House Majority Leader Steny Hoyer on Wednesday said Democrats are open to splitting President Biden‘s big-spending infrastructure plan into smaller pieces to get it across the finish line but that it is not the preferred option.
“It’s not off the table,” the Maryland Democrat told a Washington Post Live event. “Are we open to discussing ways and means to get that done? Of course we are.”
At the same time, Mr. Hoyer said Mr. Biden doesn’t want to leave a bunch of parts of the proposal on the cutting room floor as the White House seeks GOP buy-in, saying it is an integrated package. He also said a budget mechanism known as “reconciliation” remains an option for Democrats who might need to avoid a GOP filibuster and rely on their razor-thin majorities to pass the package.
Mr. Hoyer argued former President Donald Trump backed a $2 trillion infrastructure package last year, even if the ex-president failed to draw in the lines, so it isn’t wild to ask the GOP to back Mr. Biden‘s push a $2.3 trillion investment in infrastructure.
Mr. Biden is hitting the road to promote his plan and a $1.8 trillion “families” plan, though Republicans have balked at the price tag. They say it is loaded down with a liberal wish list and should be pared down.
“They have a more limited view of what infrastructure is,” Mr. Hoyer said.
Rep. Lauren Boebert, Colorado Republican, introduced a plan — America’s Infrastructure Modernization Act (AIM) — late Tuesday to fund what she considers to be “real” infrastructure.

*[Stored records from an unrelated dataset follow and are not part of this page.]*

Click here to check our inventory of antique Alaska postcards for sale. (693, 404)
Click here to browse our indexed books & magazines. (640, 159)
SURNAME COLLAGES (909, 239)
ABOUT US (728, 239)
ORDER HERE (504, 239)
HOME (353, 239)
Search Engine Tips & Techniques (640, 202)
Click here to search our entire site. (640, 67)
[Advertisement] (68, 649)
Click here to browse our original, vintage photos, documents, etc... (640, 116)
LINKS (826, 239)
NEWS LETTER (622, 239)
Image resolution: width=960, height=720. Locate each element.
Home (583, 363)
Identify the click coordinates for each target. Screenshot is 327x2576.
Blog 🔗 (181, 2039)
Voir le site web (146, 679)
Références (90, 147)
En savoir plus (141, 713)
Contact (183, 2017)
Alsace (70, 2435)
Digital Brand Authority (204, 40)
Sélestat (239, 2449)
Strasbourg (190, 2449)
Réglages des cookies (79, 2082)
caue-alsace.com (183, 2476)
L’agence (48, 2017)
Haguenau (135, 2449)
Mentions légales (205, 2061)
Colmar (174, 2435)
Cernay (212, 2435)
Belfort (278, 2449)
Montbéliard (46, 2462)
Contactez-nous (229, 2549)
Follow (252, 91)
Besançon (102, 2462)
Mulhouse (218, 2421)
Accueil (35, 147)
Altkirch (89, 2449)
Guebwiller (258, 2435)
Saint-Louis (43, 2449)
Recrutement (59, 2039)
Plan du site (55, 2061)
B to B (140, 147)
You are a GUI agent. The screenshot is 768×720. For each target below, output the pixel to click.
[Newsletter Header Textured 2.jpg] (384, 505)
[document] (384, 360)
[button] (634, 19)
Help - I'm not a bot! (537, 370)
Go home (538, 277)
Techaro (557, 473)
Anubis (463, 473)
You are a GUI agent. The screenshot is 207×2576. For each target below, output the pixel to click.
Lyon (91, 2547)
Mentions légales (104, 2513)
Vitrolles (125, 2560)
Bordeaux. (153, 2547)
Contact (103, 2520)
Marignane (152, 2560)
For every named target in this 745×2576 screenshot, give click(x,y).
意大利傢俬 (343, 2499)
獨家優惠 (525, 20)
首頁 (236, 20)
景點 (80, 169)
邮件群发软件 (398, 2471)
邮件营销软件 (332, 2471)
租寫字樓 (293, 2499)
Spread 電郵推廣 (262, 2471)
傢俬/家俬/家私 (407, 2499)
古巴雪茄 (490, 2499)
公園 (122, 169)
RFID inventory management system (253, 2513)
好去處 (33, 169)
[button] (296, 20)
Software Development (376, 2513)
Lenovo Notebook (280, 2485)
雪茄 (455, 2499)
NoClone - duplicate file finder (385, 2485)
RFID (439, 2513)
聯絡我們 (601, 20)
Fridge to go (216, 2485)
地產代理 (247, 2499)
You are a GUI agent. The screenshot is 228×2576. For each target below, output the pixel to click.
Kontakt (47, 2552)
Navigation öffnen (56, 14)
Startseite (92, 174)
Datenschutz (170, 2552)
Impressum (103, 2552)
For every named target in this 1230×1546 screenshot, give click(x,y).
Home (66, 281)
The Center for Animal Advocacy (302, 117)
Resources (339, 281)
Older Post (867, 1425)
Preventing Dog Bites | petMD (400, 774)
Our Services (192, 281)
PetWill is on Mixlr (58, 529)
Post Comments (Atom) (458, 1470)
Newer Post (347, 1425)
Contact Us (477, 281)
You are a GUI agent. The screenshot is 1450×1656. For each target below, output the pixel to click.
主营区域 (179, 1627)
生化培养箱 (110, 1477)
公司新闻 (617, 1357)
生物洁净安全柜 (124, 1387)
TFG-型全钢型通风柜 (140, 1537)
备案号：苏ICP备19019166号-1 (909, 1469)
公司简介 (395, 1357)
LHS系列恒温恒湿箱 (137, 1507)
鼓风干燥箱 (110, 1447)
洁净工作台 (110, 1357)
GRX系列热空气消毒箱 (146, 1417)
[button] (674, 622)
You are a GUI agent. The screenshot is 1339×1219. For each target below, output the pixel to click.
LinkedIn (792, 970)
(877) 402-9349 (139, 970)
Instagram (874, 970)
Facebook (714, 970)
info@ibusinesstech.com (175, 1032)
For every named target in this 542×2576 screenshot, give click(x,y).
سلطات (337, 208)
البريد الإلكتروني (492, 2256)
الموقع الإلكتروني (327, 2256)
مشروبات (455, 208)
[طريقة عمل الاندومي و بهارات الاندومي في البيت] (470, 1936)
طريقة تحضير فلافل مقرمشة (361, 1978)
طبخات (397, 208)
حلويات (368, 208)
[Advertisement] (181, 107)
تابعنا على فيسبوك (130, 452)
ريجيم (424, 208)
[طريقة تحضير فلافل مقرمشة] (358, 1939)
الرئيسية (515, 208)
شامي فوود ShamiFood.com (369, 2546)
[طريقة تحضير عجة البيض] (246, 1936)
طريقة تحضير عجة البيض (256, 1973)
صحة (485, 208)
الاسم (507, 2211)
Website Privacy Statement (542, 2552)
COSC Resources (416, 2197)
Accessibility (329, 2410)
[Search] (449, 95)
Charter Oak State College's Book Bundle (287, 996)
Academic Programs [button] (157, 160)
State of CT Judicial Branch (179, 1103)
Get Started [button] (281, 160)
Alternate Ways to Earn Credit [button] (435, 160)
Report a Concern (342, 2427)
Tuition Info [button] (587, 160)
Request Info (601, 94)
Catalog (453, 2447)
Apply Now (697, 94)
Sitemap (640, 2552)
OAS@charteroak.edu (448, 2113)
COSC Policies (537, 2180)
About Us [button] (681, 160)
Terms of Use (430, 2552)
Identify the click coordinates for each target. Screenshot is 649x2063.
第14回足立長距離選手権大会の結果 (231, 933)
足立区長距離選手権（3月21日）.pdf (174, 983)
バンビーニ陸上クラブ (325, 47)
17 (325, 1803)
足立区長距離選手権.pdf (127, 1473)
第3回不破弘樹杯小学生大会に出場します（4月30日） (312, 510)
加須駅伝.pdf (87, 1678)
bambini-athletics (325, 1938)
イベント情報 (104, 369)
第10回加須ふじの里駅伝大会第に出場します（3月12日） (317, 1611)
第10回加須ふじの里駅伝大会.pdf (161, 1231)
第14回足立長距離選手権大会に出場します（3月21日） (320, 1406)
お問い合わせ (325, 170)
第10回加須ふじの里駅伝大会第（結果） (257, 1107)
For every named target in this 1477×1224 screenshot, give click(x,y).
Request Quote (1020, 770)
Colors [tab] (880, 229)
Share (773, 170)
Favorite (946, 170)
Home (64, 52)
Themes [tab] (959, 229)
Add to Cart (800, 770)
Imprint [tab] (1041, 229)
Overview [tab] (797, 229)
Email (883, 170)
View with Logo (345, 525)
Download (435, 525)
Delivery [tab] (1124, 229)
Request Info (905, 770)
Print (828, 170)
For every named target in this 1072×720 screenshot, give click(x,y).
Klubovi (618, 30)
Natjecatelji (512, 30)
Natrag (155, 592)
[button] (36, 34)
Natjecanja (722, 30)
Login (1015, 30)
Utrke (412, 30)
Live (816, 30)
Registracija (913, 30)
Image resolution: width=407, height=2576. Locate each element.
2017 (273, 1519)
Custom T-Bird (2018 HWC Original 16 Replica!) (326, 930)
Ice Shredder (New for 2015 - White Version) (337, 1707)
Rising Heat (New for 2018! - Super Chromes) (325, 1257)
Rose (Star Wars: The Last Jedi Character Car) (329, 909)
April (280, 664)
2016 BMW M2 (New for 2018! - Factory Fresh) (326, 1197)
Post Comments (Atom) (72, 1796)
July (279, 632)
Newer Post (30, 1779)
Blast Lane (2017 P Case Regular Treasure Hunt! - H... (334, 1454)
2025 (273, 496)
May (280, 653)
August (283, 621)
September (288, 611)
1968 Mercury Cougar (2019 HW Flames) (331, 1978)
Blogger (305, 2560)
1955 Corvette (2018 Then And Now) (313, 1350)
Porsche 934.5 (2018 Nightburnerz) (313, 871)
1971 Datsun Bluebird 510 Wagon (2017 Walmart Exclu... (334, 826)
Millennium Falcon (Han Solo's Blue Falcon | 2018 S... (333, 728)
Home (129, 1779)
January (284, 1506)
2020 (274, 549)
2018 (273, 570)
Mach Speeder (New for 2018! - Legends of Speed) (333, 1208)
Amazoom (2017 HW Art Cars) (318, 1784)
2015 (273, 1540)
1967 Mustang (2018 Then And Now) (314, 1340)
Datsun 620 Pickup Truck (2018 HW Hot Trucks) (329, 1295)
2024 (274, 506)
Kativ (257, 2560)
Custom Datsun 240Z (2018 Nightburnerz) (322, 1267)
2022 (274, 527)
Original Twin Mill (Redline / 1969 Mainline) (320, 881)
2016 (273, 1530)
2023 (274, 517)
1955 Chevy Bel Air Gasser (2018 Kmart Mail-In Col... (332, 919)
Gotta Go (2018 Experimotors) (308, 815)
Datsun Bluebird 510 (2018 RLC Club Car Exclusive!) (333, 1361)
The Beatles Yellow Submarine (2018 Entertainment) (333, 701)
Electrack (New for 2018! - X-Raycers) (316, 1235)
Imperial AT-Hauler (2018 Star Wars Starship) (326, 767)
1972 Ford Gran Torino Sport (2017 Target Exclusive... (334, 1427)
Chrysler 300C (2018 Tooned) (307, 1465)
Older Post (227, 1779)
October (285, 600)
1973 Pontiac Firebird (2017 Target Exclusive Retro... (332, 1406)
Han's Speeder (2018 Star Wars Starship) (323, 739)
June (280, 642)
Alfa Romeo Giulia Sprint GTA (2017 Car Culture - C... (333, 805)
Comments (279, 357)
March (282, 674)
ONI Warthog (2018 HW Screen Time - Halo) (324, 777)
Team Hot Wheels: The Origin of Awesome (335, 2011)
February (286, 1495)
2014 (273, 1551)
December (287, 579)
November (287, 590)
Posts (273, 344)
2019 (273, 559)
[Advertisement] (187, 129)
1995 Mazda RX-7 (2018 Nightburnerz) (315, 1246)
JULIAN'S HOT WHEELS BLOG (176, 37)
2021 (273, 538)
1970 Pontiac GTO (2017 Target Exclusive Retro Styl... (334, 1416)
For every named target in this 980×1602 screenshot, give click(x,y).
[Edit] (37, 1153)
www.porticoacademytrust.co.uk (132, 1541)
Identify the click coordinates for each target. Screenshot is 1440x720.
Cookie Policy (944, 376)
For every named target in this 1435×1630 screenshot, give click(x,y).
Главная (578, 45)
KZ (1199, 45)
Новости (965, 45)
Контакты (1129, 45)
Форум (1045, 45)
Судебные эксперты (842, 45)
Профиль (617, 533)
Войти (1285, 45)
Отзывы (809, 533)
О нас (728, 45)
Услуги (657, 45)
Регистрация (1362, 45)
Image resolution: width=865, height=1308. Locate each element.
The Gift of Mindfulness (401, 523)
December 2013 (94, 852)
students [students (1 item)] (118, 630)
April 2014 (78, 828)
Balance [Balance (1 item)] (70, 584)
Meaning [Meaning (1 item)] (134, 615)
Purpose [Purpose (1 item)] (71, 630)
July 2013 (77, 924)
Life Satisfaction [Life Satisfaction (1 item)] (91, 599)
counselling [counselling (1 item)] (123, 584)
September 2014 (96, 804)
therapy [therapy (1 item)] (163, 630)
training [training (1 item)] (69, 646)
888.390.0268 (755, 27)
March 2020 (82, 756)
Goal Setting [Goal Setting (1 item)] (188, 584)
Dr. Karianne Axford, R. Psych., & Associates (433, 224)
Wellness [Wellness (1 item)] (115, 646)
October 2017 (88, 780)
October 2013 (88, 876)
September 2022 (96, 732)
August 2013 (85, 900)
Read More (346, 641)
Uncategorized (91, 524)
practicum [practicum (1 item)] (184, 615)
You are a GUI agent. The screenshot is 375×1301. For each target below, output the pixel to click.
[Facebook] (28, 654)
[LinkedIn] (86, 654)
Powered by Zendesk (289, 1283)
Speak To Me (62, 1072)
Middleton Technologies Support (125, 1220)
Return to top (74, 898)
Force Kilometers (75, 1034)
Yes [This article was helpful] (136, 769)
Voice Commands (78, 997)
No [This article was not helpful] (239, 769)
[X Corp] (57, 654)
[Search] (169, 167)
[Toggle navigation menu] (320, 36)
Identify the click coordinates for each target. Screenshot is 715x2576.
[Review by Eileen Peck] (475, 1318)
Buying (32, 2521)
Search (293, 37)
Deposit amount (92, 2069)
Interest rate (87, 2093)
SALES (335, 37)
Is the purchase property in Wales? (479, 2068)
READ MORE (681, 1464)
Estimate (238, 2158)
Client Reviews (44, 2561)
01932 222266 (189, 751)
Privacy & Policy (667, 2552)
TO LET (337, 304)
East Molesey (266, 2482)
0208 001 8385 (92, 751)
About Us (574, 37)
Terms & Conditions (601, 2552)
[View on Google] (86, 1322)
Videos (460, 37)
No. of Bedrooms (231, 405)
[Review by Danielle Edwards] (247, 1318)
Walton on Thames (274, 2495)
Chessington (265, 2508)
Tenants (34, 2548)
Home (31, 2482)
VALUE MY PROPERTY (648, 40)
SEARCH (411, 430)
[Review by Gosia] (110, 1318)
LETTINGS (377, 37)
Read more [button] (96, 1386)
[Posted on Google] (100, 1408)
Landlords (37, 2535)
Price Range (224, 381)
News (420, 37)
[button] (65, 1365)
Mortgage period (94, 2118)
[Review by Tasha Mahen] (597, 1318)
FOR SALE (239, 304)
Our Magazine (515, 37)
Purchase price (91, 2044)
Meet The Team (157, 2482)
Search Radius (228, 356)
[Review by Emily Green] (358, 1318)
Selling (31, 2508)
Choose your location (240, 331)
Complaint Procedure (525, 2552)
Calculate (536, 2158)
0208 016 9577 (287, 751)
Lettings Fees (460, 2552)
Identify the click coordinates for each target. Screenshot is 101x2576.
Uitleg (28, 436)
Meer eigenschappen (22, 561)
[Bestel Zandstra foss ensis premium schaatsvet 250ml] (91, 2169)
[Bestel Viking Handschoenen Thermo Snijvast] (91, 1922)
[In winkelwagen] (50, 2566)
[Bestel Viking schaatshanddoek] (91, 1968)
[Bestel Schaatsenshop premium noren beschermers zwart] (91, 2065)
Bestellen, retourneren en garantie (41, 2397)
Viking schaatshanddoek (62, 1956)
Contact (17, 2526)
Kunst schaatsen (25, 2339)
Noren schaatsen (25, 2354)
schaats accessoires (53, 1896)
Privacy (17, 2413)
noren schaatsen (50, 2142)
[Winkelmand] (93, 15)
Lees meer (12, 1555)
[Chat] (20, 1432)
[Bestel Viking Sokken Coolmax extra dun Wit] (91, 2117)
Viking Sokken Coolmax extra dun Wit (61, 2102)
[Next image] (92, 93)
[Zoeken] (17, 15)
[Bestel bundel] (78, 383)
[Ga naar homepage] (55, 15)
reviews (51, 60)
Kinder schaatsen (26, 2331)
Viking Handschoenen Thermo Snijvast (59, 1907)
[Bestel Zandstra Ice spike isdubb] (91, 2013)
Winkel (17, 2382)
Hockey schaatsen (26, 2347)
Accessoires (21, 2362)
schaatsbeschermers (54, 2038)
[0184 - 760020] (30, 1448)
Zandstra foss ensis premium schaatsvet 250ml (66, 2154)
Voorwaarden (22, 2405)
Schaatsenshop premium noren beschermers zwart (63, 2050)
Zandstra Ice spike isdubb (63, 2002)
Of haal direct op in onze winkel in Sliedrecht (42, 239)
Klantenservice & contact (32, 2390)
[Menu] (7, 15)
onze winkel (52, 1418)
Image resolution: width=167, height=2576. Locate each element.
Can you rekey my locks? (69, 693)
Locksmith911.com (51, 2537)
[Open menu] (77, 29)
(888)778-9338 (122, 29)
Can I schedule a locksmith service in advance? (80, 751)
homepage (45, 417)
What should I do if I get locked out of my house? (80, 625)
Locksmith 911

“President Biden calls everything under the sun infrastructure, but only 6% of his $2.3 trillion so-called infrastructure plan goes to roads and bridges,” she said. “The rest goes to climate change, increasing government bureaucracy, and unrelated liberal wish-list items. I introduced the AIM Act to offer a targeted, efficient infrastructure plan that works for America.”